**What to produce**
Place every line of the data below into a Markdown table with two columns, Row and Line. Number the rows in order and skip blank lines.

Data on element and text locations

• • •

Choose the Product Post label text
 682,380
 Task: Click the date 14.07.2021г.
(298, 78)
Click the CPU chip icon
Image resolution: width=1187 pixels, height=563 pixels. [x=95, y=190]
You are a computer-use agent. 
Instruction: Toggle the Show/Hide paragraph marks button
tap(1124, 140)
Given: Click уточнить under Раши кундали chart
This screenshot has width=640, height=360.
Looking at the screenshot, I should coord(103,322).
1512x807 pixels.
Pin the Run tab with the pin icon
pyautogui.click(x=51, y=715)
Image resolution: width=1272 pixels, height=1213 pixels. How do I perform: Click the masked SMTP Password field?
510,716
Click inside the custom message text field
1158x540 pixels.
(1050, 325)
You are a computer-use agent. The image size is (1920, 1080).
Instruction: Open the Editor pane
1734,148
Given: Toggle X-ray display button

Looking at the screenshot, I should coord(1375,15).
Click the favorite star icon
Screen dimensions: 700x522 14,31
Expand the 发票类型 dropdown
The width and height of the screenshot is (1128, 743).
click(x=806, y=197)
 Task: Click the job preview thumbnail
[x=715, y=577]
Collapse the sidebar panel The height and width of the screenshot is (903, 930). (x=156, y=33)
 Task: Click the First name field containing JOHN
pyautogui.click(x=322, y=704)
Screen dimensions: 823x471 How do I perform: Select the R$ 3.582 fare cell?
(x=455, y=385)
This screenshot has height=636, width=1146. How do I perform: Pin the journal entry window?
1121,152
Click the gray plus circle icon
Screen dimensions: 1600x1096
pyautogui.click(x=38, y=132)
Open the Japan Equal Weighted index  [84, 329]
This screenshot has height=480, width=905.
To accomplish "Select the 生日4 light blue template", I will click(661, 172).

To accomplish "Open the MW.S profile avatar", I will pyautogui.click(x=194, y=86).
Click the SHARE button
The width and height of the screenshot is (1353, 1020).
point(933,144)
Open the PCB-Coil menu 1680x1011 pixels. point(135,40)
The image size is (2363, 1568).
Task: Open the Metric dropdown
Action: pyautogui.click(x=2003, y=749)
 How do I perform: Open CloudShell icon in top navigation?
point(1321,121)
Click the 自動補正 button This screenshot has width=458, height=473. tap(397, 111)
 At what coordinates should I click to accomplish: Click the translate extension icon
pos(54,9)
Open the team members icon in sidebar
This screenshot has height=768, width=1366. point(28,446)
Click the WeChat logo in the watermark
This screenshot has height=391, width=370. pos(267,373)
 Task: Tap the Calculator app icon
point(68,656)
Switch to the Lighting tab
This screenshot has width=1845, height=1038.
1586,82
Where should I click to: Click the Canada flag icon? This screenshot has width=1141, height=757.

• • •

**Expected answer**
| Row | Line |
|---|---|
| 1 | Choose the Product Post label text |
| 2 |  682,380 |
| 3 |  Task: Click the date 14.07.2021г. |
| 4 | (298, 78) |
| 5 | Click the CPU chip icon |
| 6 | Image resolution: width=1187 pixels, height=563 pixels. [x=95, y=190] |
| 7 | You are a computer-use agent.  |
| 8 | Instruction: Toggle the Show/Hide paragraph marks button |
| 9 | tap(1124, 140) |
| 10 | Given: Click уточнить under Раши кундали chart |
| 11 | This screenshot has width=640, height=360. |
| 12 | Looking at the screenshot, I should coord(103,322). |
| 13 | 1512x807 pixels. |
| 14 | Pin the Run tab with the pin icon |
| 15 | pyautogui.click(x=51, y=715) |
| 16 | Image resolution: width=1272 pixels, height=1213 pixels. How do I perform: Click the masked SMTP Password field? |
| 17 | 510,716 |
| 18 | Click inside the custom message text field |
| 19 | 1158x540 pixels. |
| 20 | (1050, 325) |
| 21 | You are a computer-use agent. The image size is (1920, 1080). |
| 22 | Instruction: Open the Editor pane |
| 23 | 1734,148 |
| 24 | Given: Toggle X-ray display button |
| 25 | Looking at the screenshot, I should coord(1375,15). |
| 26 | Click the favorite star icon |
| 27 | Screen dimensions: 700x522 14,31 |
| 28 | Expand the 发票类型 dropdown |
| 29 | The width and height of the screenshot is (1128, 743). |
| 30 | click(x=806, y=197) |
| 31 |  Task: Click the job preview thumbnail |
| 32 | [x=715, y=577] |
| 33 | Collapse the sidebar panel The height and width of the screenshot is (903, 930). (x=156, y=33) |
| 34 |  Task: Click the First name field containing JOHN |
| 35 | pyautogui.click(x=322, y=704) |
| 36 | Screen dimensions: 823x471 How do I perform: Select the R$ 3.582 fare cell? |
| 37 | (x=455, y=385) |
| 38 | This screenshot has height=636, width=1146. How do I perform: Pin the journal entry window? |
| 39 | 1121,152 |
| 40 | Click the gray plus circle icon |
| 41 | Screen dimensions: 1600x1096 |
| 42 | pyautogui.click(x=38, y=132) |
| 43 | Open the Japan Equal Weighted index  [84, 329] |
| 44 | This screenshot has height=480, width=905. |
| 45 | To accomplish "Select the 生日4 light blue template", I will click(661, 172). |
| 46 | To accomplish "Open the MW.S profile avatar", I will pyautogui.click(x=194, y=86). |
| 47 | Click the SHARE button |
| 48 | The width and height of the screenshot is (1353, 1020). |
| 49 | point(933,144) |
| 50 | Open the PCB-Coil menu 1680x1011 pixels. point(135,40) |
| 51 | The image size is (2363, 1568). |
| 52 | Task: Open the Metric dropdown |
| 53 | Action: pyautogui.click(x=2003, y=749) |
| 54 |  How do I perform: Open CloudShell icon in top navigation? |
| 55 | point(1321,121) |
| 56 | Click the 自動補正 button This screenshot has width=458, height=473. tap(397, 111) |
| 57 |  At what coordinates should I click to accomplish: Click the translate extension icon |
| 58 | pos(54,9) |
| 59 | Open the team members icon in sidebar |
| 60 | This screenshot has height=768, width=1366. point(28,446) |
| 61 | Click the WeChat logo in the watermark |
| 62 | This screenshot has height=391, width=370. pos(267,373) |
| 63 |  Task: Tap the Calculator app icon |
| 64 | point(68,656) |
| 65 | Switch to the Lighting tab |
| 66 | This screenshot has width=1845, height=1038. |
| 67 | 1586,82 |
| 68 | Where should I click to: Click the Canada flag icon? This screenshot has width=1141, height=757. |